--- Goal of the exercise ---
Return the lines below that carry the word "will".
⁂
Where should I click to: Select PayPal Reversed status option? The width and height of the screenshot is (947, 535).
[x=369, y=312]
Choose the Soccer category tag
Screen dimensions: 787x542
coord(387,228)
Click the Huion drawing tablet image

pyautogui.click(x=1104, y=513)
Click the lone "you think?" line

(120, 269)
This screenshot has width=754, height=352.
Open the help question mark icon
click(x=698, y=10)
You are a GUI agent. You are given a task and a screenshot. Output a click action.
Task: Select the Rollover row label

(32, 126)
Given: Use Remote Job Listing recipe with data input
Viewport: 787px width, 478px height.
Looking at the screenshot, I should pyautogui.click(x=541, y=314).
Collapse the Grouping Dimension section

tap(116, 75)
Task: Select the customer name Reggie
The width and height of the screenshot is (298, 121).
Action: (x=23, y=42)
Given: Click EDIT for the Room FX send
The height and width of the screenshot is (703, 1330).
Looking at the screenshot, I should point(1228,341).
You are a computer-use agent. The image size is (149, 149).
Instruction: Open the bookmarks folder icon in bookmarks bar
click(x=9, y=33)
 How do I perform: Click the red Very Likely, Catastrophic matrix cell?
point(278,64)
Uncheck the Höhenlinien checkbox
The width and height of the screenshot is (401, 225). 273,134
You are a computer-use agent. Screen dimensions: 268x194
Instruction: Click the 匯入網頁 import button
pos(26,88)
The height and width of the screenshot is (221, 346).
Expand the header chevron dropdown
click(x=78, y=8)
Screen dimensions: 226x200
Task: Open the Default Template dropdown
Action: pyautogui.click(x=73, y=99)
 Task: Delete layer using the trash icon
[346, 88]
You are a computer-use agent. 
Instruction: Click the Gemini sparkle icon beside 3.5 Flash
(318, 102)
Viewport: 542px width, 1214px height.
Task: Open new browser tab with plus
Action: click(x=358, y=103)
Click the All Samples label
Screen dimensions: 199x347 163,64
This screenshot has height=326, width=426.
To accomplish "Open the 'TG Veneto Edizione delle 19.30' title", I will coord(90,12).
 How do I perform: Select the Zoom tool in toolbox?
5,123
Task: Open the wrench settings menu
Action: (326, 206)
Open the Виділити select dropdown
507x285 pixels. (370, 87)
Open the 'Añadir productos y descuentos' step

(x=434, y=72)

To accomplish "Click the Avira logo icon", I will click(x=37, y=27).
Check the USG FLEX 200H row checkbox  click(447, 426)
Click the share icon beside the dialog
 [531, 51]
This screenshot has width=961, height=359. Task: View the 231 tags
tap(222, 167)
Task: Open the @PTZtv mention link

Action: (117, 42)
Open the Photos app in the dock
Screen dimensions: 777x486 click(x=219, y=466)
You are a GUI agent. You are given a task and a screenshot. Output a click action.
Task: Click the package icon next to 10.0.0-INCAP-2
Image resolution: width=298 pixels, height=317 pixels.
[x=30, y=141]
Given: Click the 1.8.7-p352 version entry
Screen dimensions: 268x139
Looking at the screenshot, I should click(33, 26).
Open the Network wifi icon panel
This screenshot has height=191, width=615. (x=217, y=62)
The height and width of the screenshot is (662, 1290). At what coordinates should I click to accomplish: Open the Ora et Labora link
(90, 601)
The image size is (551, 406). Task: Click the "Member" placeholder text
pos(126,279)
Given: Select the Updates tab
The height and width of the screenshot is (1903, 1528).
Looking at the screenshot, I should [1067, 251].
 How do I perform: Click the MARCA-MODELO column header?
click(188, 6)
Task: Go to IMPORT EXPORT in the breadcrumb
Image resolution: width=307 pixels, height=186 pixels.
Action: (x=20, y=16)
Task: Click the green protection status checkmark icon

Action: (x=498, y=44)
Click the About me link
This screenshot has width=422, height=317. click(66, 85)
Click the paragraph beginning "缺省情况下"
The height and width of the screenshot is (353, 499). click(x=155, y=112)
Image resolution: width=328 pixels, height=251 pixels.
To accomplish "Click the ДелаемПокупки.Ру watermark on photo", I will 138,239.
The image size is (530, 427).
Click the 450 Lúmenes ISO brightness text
⁂
--- Exercise response ---
To accomplish "Open the 'TG Veneto Edizione delle 19.30' title", I will coord(90,12).
To accomplish "Click the Avira logo icon", I will click(x=37, y=27).
To accomplish "Click the ДелаемПокупки.Ру watermark on photo", I will 138,239.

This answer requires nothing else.